Goals —
(A) In the Lyft Line forum thread, what did Lyft tell the first poster he should have done when the customer's flight was canceled?
(B) List every quantity with its unit that appears in the message of the first post in the Lyft Line forum thread.
(C) Continue the Lyft Line forum thread with the next part of the second post, starting after its last sentence.

Text passage —
* * * *

# Lyft line SCAM!!!!!



## drovetobroke91604 (Aug 14, 2014)

The other day I had a passenger go to lax. When we were about 5 minutes away the customer was told their flight was canceled so I drove them back. I didn't mind cause I assumed I was getting paid for miles. Well here's the scam. 
The customer (unknowingly) requested Lyft line. I drove them both ways, a total of 41 miles in. 81 minutes. My pay was $25!!!! 
Lyfts response, after not responding to 3 of my emails, was that they estimated the fare. They will not pay more and that I should have made the customer get out of my car, cancel and request a new ride. 
I'm done! I'm actually going to go through my daily reports and see how often this happened. I think you all should too. 
Check your statements and I'll be attaining legal representation regarding their business practices.


----------



## txdriver (Mar 15, 2015)

I hear you. I had a similar situation the other week. 

I had a Lyft Line with a single pax and a couple pax on my ride. The Lyft app guided me to the first pax location. When I got to the location, she asked me to drop her off at a different location, not too far off from her initial location. I told her I couldn't do that because I have other pax that's in the car that needs to be dropped off and would affect them. So, I dropped her off and proceeded to drop the couple off to their location. When I got to the couple's location, they said that it was totally wrong and it was about 10 miles away from where they actually wanted to go. So, I told them that it was the address that was entered by them and they said it wasn't. Since this was in the middle of the night and away from most Lyft drivers and there were no other pax left on the ride, I changed direction and drove them where they wanted to go as a courtesy to get them safely home after they had a few drinks that night.

* * * *

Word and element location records
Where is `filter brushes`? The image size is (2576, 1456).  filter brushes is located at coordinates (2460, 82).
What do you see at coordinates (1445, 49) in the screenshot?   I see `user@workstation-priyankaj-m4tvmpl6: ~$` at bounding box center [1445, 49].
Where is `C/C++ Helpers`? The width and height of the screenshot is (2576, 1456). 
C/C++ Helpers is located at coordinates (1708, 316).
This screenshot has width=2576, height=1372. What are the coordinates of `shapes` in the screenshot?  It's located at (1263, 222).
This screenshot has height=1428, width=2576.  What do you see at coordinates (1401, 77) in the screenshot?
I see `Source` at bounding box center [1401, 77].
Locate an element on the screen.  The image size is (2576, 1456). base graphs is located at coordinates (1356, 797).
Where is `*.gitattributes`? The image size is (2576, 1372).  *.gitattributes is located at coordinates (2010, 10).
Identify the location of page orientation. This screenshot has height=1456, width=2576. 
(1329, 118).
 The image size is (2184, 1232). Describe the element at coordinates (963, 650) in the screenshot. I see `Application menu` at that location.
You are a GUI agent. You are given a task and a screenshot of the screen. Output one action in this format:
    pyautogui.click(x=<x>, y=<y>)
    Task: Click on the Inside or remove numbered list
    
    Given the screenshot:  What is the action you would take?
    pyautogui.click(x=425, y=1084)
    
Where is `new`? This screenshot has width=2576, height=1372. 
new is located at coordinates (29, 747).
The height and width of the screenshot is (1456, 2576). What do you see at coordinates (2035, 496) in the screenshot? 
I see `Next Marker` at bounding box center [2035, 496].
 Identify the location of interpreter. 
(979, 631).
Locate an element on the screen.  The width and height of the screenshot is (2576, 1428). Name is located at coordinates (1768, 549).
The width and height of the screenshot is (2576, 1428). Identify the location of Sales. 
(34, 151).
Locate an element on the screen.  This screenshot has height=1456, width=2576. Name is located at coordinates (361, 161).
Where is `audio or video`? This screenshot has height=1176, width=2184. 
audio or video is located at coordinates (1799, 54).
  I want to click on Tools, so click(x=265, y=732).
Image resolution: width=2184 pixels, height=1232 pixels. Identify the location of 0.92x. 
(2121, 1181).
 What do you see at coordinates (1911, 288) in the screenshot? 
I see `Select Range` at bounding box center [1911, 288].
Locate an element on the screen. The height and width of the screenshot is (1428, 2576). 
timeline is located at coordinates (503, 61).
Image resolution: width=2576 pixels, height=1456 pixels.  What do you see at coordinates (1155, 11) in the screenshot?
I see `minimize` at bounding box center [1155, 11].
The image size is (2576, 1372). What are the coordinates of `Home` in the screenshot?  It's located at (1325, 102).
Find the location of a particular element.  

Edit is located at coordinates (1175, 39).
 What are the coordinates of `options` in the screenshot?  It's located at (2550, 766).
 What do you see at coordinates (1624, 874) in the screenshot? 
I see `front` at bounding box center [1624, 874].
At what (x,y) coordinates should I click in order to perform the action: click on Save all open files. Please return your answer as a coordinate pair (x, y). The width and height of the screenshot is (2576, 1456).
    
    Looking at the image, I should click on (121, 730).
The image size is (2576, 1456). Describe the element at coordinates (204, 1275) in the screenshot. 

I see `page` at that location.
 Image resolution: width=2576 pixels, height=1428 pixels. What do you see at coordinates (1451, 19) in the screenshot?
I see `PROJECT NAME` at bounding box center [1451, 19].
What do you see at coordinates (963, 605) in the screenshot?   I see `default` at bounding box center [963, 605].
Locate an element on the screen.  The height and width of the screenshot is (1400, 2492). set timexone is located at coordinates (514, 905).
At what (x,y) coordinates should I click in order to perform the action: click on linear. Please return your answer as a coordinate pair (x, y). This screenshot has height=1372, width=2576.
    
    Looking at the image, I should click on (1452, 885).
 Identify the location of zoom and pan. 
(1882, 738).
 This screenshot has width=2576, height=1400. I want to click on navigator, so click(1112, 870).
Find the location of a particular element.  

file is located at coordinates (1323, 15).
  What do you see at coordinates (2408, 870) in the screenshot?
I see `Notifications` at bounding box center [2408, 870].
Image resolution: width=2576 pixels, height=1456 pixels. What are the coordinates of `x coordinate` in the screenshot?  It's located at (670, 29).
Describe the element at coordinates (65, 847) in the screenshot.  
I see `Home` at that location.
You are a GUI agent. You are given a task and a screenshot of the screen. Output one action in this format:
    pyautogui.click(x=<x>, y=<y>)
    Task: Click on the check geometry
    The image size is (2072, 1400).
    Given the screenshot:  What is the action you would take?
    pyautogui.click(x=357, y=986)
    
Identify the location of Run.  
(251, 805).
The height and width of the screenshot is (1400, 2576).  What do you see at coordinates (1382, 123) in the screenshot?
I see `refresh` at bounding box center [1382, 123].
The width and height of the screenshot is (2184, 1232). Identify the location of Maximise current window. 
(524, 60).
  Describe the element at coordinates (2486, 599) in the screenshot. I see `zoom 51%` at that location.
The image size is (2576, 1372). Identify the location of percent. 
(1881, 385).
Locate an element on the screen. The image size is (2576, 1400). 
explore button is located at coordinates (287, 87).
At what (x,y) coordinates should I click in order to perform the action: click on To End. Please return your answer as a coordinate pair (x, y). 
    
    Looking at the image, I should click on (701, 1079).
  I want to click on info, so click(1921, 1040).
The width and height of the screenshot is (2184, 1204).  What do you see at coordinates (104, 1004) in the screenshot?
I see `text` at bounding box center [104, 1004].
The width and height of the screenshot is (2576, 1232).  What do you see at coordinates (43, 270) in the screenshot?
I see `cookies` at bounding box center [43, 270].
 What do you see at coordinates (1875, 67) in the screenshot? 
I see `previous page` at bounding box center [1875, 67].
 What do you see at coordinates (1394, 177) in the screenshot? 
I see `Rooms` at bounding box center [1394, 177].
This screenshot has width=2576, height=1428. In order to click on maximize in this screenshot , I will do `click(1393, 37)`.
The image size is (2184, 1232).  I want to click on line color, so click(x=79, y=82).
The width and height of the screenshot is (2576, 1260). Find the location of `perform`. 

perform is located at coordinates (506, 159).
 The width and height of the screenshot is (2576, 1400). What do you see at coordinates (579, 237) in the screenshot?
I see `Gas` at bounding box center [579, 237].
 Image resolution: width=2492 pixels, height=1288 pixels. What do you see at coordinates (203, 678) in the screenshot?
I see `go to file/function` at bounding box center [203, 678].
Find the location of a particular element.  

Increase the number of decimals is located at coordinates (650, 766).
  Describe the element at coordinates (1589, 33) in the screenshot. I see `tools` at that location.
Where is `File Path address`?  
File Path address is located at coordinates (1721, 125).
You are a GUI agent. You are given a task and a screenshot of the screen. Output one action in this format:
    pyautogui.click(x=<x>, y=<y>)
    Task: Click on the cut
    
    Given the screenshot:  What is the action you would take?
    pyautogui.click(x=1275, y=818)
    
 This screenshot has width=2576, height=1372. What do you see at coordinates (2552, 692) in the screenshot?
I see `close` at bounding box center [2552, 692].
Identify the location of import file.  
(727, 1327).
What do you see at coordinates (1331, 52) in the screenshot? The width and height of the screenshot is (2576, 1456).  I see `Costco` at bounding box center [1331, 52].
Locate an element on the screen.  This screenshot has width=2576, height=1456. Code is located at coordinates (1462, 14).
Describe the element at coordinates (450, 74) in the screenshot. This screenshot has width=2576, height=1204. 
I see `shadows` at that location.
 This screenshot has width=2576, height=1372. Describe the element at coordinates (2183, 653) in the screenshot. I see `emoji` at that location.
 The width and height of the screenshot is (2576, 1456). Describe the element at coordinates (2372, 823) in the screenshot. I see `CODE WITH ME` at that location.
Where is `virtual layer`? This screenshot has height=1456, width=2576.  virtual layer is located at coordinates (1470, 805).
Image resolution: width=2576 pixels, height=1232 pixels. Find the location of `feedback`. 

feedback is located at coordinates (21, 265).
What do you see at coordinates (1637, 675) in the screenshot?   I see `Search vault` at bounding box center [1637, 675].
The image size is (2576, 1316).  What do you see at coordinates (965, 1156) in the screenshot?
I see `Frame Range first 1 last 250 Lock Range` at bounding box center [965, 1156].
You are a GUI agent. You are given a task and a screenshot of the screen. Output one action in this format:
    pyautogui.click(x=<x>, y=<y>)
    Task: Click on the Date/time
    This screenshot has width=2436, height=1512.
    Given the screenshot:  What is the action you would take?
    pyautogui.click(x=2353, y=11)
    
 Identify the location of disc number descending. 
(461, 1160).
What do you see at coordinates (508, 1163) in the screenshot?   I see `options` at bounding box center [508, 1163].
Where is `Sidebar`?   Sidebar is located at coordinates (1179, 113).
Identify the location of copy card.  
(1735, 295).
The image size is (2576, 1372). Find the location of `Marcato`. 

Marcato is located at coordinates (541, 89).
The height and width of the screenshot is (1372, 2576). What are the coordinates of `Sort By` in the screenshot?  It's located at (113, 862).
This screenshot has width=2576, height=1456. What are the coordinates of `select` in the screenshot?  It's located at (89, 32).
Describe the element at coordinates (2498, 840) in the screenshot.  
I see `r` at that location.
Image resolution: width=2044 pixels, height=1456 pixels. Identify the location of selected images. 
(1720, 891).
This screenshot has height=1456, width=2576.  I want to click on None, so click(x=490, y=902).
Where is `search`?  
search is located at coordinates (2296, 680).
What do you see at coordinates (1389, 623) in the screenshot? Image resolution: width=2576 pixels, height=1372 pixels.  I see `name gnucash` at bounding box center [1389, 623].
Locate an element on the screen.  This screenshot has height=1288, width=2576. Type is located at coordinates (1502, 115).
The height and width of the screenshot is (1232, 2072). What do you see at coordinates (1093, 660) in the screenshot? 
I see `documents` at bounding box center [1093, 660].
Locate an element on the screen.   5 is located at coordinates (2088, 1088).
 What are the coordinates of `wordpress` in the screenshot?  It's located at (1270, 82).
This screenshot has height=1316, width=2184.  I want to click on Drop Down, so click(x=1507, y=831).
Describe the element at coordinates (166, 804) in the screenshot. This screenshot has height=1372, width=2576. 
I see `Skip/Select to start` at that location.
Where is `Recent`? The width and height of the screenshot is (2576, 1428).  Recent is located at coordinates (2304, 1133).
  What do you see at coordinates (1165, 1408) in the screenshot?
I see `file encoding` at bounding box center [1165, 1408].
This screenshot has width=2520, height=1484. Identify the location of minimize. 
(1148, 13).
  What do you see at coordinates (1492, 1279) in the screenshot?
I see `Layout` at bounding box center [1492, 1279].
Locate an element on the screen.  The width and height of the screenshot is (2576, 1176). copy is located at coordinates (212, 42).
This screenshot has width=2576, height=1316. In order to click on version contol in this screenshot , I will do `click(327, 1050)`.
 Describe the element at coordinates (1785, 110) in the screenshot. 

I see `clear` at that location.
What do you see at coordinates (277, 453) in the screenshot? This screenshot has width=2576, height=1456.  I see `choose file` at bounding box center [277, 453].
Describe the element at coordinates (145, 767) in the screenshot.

* * * *

Expected responses —
(A) He should have made the customer get out of the car, cancel, and request a new ride.

(B) About 5 minutes, 41 miles, 81 minutes, $25, 3 emails

(C)
The next day I got my daily report and was only compensated for what was entered in the app. I then contacted Lyft Support and they said that they could not pay me for the extra 10 or so miles that I had driven and that I should have dropped them off at the location that was on the app. I emailed again and got it escalated to the manager and they persisted that they would not pay me for the extra miles and time even after explaining to them that it was for the pax safety and not trying to abandon them while trying to provide a pleasant rider experience. They Still refused to pay me.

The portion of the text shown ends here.